Diggin' technology every day

September 8, 2011

HDS aborbs Bluearc

Filed under: Storage — Tags: , , — Nate @ 12:07 am

It seems HDS has finally decided to buy out BlueArc after what was either two or three failed attempts at an IPO.

BlueArc, along with my buddies over at 3PAR is among the few storage companies that puts real silicon to work in their system for the best possible performance. Their architecture is quite impressive and the performance (that is for their mid range system) shows.

I have only been exposed to their older stuff (5-6 year old technology) directly, not their newer technology. But even their older stuff was very fast and efficient, very reliable and had quite a few nifty features as well. I think they were among the first to do storage tiering (for them at the file level).

[ warning – a wild tangent gets thrown in here somewhere ]

While their NAS technology was solid(IMO), their disk technology was not. They relied on LSI storage, and the quality of the storage was very poor over all. First off whoever setup the system we had set it up with everything running RAID 5 12+1, then there was the long RAID rebuild times, the constant moving hot spots because of the number of different tiers of storage we had, the fact that the 3 Titan head units were not clustered so we had to take hard downtime for software upgrades(not BlueArc’s fault other than perhaps making it too expensive to be able to do clustered heads when the company bought the stuff – long before I was there). Every time we engaged with BlueArc 95% of our complaints were about the disk. For the longest time they tried to insist that “disk doesn’t matter”. That you could put any storage system behind the BlueArc and it would be the same.

After the 3rd or 4th engagement BlueArc significantly changed their tune (not sure what prompted it), but now acknowledged the weakness of the low tier storage and was promoting the use of HDS AMS storage (USP was well, waaaaaaaay out of our price range) since they were a partner of HDS back then as well. The HDS proposal fell far short of the design I had with 3PAR and at the time Exanet was their partner of choice.

If I could of chosen I would of used BlueArc for NAS and 3PAR for disk. 3PAR was open to the prospect of course, BlueArc claimed they had contacted 3PAR to start working with them but 3PAR said that never happened. Later BlueArc acknowledged they were not going to try to work with 3PAR (or any other storage company other than LSI or HDS – I think 3PAR was one digit too long for them to handle).
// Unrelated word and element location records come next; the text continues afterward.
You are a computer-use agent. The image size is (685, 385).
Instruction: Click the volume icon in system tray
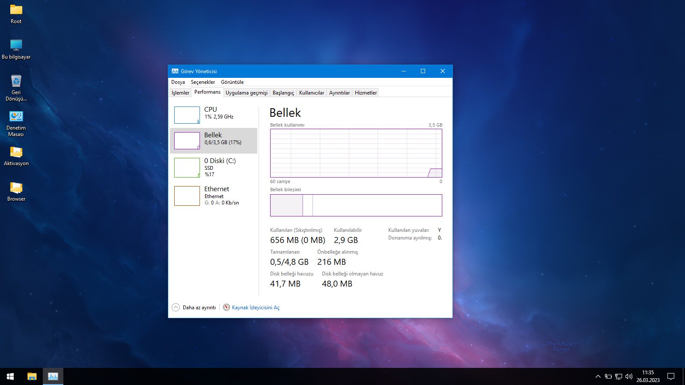coord(628,376)
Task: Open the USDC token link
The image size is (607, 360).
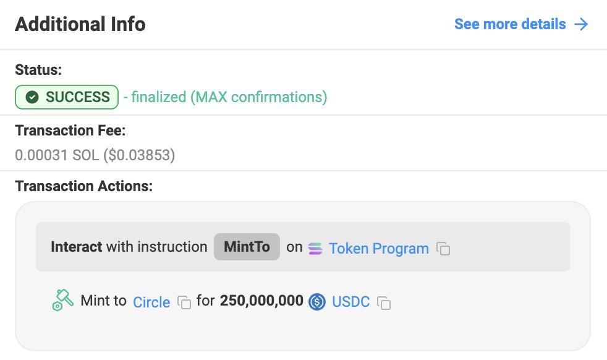Action: [x=350, y=302]
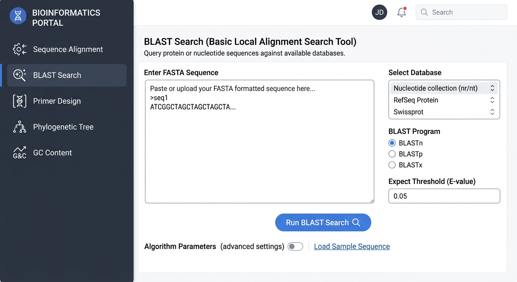Go to the Primer Design menu item
The image size is (517, 282).
[57, 101]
Given the BlueArc system lacked the ability to provide us with any truly useful disk performance statistics, it was tough coming up with a configuration that I thought would work as a replacement. There was a large number of factors involved, and any one of them had a fairly wide margin of error. You could say I pulled a number out of my ass, but I did do more calculations than that I have about a dozen pages of documentation I wrote at the time on the project, but really at the end of the day it was a stab in the dark as far as initial configuration.
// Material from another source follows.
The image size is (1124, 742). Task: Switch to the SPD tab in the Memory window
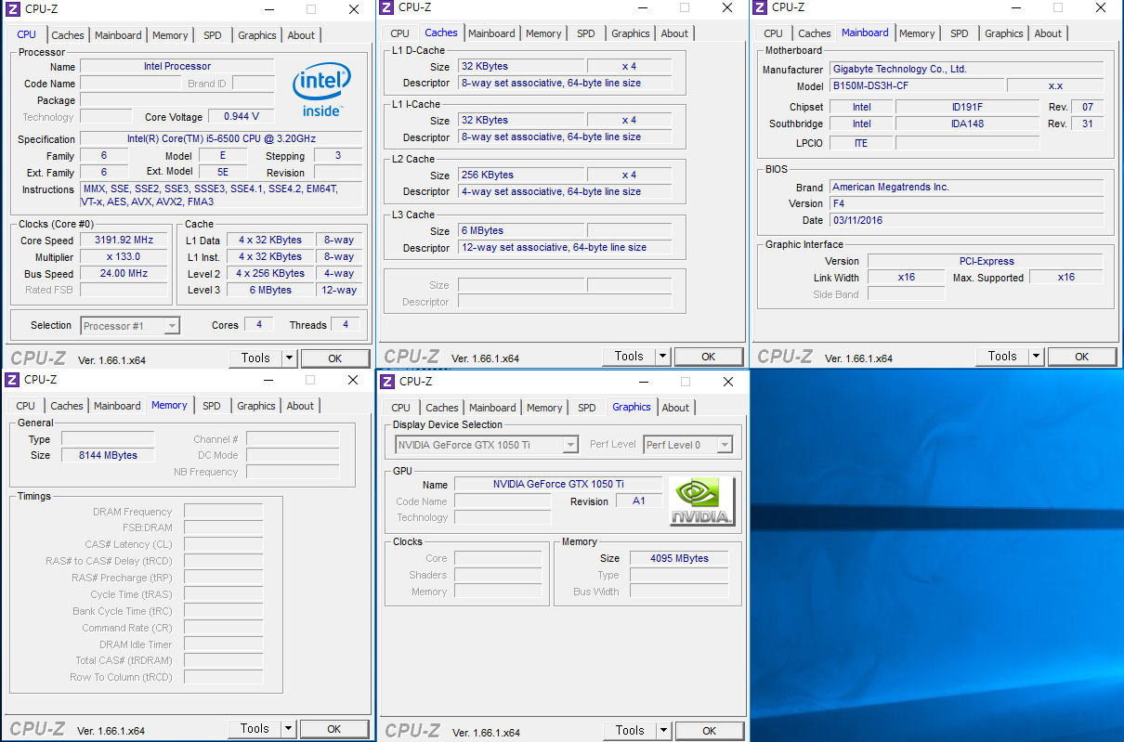pos(212,406)
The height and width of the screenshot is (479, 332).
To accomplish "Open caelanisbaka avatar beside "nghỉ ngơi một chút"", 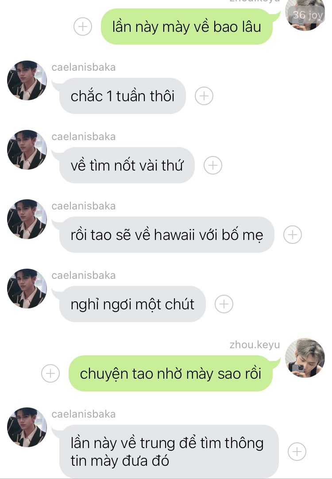I will (x=27, y=289).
BlueArc as a company, at the time didn’t really have their support stuff all figured out yet. The first sign was when we had scheduled downtime for a software upgrade that was intended to take 2-3 hours ended up taking 10-11 hours because there was a problem and BlueArc lacked the proper escalation procedures to resolve it quick enough. Their CEO sent us a letter later saying that they fixed that process in the company. The second sign was when I went to them and asked them to confirm the drive type/size of all of our disks so I could do some math for the replacement system. They did a new audit(had to be on site to do it for some reason), and turns out we had about 80 more spindles than they thought we had(we bought everything through them). I don’t know how you lose track of that amount of disks for support but somehow it fell through the cracks. Another issue we had was we paid BlueArc to relocate the system to another facility(again before I was at the company), and whomever moved it didn’t do a good job, they accidentally plugged both power supplies of a single shelf into the same PDU. Fortunately it was a non production system. A PSU blew at one point that took out the PDU, which then took out that shelf which then took out the file system the shelf was on.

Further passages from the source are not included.